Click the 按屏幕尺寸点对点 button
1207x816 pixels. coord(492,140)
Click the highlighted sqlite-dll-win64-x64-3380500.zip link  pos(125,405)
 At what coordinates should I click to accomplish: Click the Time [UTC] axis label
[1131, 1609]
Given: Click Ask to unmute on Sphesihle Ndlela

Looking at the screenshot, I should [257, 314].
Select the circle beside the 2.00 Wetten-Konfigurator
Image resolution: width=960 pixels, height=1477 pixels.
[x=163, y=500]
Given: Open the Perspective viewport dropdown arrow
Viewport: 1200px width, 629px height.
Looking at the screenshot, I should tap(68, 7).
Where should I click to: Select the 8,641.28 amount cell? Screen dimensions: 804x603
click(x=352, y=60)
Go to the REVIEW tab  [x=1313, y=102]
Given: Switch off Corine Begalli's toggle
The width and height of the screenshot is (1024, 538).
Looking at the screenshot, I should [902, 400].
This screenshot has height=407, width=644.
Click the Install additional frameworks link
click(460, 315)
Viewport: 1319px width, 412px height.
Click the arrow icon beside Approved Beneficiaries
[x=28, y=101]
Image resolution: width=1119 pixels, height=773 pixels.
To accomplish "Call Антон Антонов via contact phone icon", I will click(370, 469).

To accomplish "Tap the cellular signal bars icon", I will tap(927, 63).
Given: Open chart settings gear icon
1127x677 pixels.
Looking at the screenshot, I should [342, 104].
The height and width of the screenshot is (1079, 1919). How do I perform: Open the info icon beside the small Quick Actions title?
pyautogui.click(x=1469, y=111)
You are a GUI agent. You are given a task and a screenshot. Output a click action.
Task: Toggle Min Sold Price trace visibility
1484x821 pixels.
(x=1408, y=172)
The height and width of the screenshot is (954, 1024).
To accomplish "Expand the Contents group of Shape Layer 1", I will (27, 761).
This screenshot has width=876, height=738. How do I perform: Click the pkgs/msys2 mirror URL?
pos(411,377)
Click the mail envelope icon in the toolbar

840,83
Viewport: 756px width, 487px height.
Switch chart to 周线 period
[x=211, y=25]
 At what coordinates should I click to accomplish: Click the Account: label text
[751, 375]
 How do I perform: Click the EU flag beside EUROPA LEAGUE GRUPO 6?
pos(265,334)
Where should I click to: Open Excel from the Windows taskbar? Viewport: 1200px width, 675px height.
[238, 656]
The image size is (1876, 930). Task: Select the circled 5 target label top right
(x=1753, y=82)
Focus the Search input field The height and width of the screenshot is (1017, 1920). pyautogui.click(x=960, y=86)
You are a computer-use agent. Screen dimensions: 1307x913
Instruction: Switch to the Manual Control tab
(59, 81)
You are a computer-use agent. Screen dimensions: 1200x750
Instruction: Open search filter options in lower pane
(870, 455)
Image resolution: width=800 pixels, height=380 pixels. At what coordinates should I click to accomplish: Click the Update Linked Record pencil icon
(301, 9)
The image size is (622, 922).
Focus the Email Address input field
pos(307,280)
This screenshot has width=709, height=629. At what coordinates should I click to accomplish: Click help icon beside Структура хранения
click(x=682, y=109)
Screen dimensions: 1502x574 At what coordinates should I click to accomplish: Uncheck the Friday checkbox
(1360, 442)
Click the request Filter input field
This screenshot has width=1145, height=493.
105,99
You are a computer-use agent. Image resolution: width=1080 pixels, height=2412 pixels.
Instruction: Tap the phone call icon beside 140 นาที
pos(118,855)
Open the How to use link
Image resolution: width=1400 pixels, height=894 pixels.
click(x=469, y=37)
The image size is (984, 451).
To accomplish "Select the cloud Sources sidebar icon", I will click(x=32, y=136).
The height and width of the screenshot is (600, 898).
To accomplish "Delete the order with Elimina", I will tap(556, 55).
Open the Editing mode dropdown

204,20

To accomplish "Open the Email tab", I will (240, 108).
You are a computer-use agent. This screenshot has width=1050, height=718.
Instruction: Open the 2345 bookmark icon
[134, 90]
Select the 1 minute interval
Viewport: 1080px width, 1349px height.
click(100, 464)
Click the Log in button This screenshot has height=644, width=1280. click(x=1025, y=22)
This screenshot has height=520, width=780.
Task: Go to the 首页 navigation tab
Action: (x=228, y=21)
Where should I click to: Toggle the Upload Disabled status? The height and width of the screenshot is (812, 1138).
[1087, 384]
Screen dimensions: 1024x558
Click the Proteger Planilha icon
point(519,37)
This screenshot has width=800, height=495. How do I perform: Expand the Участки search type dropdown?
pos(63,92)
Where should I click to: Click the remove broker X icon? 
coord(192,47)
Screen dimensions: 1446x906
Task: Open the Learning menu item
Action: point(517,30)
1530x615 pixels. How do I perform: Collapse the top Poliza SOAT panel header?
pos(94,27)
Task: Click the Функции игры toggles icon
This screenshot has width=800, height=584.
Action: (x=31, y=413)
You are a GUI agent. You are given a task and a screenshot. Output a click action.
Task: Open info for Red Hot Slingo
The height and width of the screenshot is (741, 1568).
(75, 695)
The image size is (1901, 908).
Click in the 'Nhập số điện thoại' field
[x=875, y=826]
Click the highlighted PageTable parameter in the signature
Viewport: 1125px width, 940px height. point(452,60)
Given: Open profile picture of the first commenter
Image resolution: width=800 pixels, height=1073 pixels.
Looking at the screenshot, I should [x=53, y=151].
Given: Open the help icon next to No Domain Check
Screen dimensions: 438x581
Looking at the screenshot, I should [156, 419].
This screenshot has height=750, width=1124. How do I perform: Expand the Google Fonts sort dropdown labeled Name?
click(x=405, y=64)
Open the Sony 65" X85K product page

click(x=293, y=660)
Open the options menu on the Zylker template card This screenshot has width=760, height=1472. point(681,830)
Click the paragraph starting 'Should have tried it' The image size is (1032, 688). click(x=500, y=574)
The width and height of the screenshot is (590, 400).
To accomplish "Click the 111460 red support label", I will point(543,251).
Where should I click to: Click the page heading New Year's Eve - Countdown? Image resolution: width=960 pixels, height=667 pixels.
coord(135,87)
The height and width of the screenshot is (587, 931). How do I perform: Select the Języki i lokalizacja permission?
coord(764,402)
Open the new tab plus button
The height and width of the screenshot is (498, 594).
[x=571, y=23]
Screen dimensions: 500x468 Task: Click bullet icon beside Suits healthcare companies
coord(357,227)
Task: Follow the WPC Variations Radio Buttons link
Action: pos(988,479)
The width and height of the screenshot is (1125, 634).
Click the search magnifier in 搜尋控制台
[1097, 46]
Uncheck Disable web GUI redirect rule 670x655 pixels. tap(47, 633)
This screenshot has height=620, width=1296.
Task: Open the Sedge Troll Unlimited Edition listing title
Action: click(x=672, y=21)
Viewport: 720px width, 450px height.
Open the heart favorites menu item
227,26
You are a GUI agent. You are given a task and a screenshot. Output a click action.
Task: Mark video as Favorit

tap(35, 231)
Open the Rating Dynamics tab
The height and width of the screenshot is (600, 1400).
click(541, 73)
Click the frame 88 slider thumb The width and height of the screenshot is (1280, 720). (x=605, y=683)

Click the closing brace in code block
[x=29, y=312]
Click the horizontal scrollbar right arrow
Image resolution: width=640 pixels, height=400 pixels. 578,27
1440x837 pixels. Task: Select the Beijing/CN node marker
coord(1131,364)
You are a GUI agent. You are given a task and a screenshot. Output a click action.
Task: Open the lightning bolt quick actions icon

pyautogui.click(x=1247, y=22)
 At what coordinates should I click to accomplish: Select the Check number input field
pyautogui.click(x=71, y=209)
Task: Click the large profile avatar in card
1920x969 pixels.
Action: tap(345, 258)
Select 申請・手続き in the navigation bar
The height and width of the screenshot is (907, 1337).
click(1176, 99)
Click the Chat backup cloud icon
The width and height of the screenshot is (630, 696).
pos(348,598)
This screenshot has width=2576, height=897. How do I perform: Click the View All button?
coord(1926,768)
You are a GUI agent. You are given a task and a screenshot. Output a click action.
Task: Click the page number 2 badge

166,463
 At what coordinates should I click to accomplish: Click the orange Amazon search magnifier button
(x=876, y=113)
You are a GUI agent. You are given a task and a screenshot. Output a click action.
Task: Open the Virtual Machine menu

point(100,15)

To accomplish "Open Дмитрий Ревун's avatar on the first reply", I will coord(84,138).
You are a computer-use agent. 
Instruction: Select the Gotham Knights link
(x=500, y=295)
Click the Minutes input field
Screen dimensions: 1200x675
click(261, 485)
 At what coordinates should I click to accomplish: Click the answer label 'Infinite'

◇ ◇ ◇ ◇ ◇ ◇ ◇

**Assigned task**: From the listing above, collect every line that mentions the word "first".

**Task result**:
Given: Open profile picture of the first commenter
To accomplish "Open Дмитрий Ревун's avatar on the first reply", I will coord(84,138).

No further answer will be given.